Neither Jack Morris Nor Alan Trammell (Nor Anyone Else) Voted Into Hall of Fame
By Matt Snyder
June 24, 2010; Detroit, MI, USA; Arizona Diamondbacks bench coach Alan Trammell (3) during batting practice before the game against the Detroit Tigers at Comerica Park. Mandatory Credit: Rick Osentoski-USA TODAY Sports
Two longtime Detroit Tigers were on this year’s Baseball Hall of Fame ballot – as they have been for over 10 years each – but neither was inducted by the Base Ball Writers’ Association of America. In fact, no player on this year’s ballot received the required vote total to be inducted into the Hall of Fame.

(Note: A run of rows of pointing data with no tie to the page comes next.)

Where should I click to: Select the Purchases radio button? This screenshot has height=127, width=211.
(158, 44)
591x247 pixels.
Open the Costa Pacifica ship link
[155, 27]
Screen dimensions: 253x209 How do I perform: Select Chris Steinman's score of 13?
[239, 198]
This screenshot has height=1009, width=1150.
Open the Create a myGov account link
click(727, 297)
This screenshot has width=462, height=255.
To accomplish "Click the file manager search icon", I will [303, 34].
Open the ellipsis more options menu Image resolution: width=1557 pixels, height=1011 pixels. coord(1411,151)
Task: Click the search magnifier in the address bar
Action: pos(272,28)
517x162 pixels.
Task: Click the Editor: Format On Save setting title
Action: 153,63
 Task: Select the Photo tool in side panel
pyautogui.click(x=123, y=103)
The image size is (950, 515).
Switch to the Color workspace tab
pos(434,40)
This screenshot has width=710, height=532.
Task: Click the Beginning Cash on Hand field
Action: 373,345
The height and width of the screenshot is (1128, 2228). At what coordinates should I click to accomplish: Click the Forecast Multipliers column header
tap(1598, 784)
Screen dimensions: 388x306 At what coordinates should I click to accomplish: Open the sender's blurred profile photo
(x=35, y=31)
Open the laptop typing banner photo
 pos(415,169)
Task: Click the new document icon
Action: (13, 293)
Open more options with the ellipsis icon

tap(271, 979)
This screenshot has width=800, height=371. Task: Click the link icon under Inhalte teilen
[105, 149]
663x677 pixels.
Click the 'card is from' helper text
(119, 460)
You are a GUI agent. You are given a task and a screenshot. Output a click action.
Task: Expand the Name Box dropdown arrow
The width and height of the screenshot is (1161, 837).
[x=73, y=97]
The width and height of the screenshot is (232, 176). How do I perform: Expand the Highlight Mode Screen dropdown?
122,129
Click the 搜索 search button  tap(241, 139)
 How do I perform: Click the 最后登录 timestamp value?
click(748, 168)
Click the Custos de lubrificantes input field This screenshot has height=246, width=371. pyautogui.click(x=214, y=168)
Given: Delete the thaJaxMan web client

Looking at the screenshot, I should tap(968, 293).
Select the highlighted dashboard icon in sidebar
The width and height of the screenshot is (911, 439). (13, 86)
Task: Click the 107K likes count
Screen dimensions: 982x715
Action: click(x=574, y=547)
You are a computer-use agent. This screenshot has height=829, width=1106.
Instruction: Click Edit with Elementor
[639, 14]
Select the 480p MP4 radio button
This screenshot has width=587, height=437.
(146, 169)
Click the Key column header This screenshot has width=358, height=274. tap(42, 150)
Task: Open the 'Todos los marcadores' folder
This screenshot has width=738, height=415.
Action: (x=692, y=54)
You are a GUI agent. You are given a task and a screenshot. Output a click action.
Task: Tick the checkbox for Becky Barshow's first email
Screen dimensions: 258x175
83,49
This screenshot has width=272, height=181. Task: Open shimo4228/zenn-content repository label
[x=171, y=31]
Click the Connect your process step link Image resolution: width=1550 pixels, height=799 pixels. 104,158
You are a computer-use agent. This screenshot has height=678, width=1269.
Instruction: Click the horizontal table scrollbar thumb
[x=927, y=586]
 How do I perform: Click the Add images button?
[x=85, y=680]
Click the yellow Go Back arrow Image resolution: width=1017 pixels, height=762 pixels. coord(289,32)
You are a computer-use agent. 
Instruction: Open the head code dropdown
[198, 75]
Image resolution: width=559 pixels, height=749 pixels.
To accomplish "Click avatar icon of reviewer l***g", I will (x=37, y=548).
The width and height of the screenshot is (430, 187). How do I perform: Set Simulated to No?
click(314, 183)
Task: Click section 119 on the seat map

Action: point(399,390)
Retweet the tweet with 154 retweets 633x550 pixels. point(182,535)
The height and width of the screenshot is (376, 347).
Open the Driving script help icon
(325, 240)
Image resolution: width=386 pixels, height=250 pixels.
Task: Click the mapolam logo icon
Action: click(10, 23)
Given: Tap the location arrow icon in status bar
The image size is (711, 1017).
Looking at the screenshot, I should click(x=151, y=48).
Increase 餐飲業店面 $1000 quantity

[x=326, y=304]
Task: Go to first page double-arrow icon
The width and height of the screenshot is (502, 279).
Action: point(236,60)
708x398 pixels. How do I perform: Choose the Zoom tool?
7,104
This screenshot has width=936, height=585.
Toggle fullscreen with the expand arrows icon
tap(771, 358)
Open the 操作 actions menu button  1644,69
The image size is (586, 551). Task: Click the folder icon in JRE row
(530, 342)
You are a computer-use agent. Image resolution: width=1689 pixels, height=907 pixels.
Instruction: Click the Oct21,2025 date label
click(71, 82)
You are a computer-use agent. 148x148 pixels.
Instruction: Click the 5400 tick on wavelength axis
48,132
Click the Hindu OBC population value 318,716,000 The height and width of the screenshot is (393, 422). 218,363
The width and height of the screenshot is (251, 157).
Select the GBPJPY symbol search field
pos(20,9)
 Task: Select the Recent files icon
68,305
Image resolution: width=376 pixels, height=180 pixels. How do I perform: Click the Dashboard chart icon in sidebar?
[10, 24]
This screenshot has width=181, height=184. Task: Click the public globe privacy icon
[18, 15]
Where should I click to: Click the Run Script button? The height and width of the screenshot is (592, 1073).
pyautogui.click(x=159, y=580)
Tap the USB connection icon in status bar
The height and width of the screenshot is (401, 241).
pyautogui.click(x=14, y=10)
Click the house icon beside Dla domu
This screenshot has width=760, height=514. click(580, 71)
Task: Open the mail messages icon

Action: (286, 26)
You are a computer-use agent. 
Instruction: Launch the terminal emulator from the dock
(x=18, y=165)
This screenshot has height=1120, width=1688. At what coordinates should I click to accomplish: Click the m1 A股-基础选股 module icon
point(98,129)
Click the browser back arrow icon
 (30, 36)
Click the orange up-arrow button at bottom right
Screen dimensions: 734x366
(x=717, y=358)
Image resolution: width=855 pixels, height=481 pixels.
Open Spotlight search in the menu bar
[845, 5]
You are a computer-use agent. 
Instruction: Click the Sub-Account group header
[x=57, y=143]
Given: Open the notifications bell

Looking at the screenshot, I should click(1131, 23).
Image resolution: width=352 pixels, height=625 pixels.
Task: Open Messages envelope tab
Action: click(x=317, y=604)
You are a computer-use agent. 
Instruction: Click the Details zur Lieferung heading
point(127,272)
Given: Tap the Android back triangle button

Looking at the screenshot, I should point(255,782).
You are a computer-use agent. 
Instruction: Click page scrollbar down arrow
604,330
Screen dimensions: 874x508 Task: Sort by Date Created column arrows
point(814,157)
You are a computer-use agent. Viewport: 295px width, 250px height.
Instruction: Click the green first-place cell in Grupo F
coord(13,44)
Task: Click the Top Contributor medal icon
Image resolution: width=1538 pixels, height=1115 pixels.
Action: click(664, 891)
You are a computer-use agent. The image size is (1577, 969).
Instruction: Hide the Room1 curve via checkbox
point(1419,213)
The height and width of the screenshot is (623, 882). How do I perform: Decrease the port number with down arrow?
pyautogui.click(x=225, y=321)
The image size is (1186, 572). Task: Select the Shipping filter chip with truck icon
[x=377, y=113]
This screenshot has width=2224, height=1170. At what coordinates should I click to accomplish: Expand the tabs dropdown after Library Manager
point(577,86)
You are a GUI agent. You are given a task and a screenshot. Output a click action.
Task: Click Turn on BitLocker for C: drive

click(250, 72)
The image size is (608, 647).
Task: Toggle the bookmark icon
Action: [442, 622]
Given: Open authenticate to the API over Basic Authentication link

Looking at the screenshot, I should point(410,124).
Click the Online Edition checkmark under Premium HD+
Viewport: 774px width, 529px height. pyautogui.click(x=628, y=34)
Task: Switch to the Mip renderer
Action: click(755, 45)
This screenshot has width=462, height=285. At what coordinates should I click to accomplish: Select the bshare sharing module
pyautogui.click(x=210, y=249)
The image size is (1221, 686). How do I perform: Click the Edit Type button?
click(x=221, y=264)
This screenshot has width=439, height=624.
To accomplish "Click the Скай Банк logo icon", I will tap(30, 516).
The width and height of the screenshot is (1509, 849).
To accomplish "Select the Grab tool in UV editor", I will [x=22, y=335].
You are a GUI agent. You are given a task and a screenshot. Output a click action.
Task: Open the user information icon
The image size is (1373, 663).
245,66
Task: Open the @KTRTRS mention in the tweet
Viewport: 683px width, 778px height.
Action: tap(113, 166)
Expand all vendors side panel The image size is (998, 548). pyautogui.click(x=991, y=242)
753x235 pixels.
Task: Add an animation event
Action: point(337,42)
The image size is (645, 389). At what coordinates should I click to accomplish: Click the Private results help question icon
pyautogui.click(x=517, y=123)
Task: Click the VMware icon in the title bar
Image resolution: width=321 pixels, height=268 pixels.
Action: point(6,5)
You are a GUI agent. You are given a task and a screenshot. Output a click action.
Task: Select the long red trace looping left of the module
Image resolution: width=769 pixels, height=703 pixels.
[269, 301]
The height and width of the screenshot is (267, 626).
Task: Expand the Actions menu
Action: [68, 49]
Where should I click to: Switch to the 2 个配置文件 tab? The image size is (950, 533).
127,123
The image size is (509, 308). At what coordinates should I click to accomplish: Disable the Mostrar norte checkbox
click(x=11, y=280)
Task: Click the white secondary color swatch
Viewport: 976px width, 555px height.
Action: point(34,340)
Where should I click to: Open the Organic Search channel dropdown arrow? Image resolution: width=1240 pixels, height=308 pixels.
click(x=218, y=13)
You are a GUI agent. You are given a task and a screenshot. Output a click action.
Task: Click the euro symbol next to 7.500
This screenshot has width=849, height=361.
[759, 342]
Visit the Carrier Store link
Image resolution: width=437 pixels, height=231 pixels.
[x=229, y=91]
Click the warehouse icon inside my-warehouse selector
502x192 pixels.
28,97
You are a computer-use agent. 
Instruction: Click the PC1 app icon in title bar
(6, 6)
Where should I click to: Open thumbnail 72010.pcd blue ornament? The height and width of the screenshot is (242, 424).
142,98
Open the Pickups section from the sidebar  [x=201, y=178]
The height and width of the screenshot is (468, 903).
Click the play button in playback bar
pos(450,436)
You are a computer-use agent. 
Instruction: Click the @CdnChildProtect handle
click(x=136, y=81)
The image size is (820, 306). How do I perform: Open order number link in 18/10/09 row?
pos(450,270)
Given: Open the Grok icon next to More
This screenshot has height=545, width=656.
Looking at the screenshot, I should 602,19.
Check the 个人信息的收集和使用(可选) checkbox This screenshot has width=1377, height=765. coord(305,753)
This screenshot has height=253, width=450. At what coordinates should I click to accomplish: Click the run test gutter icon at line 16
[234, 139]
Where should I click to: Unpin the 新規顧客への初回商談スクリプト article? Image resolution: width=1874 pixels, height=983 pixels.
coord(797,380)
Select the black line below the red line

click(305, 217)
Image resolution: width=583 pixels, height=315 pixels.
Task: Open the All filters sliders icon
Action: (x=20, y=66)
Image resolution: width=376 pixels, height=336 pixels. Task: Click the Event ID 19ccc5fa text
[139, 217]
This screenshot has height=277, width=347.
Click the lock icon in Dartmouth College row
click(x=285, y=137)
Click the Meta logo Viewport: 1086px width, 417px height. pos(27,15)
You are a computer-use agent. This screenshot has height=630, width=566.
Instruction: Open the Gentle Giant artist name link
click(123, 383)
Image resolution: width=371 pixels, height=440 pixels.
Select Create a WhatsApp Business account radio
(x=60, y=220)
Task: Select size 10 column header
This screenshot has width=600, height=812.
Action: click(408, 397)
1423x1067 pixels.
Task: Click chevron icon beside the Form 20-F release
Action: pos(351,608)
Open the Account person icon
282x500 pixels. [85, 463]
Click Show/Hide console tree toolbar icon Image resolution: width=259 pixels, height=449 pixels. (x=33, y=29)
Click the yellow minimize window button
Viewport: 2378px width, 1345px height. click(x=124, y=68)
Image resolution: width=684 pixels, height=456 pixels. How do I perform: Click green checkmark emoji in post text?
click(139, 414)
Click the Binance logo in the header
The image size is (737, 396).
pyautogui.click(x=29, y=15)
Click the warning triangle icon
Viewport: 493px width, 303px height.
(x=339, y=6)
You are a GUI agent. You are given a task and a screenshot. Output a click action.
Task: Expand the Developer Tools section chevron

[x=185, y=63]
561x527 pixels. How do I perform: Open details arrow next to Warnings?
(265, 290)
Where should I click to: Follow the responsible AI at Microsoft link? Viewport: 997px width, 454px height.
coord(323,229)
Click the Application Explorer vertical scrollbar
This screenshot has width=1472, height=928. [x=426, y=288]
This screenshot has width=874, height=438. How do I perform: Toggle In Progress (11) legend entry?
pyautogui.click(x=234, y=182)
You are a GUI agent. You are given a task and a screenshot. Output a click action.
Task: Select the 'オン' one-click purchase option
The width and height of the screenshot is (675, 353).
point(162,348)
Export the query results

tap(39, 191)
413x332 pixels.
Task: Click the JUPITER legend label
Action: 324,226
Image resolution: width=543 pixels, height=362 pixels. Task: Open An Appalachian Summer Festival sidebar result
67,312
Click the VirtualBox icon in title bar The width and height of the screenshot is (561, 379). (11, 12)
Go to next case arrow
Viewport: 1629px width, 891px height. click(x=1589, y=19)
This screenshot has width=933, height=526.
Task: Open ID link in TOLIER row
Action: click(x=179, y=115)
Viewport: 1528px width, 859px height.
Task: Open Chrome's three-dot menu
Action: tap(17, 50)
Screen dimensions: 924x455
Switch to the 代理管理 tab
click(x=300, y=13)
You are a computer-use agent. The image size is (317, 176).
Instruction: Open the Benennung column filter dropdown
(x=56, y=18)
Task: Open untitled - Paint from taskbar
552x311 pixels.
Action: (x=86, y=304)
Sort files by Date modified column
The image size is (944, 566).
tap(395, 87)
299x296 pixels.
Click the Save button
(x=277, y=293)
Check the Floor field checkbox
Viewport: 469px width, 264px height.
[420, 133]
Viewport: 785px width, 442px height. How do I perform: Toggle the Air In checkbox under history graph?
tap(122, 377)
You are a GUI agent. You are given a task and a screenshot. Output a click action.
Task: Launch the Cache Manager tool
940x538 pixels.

Jack Morris was seemingly on the cusp after receiving votes from 66.7% of the BBWAA’s voting membership (75% is needed for induction), but he gained minimal ground this season, rising to only 67.7%. There was an abnormally large number of reports of writers filing blank ballots – an apparent protest to the large number of “steroid era” players now included – and perhaps Morris’ cause was hurt by these. Had these voters simply voted for the supposedly clean players (like Morris) they felt were worthy – rather than take the opportunity for a “look at me” grandstanding effort – then he may have made a more significant stride in the voting. Public opinion is split on Morris’ qualifications (basically high win total vs. high ERA total), but no one would argue that he was tainted by PEDs.
The advanced stat crowd may not love Morris’ resume, but for them Alan Trammell is a shoe-in selection (as would be Lou Whitaker if he hadn’t inexplicably fallen off the ballot). The writers of Baseball Prospectus released their collective (hypothetical) ballot this morning and, while none of them voted for Morris, over 81% voted in favor of Trammell’s induction. Alan Trammell earned the support of 36.8% of voters in last year’s “real” BBWAA Hall of Fame balloting and actually slipped a bit this year – he’s now down to 33.6%.
For my part, I wouldn’t be in favor of Jack Morris entering the hall, but Alan Trammell (and Lou Whitaker) really should be in there.
Both Trammell and Morris received enough support to remain on the ballot next year, so we’ll have these same discussions in twelve months. It’s like Miguel Cabrera versus Mike Trout, but drawn out over a 12+ year span.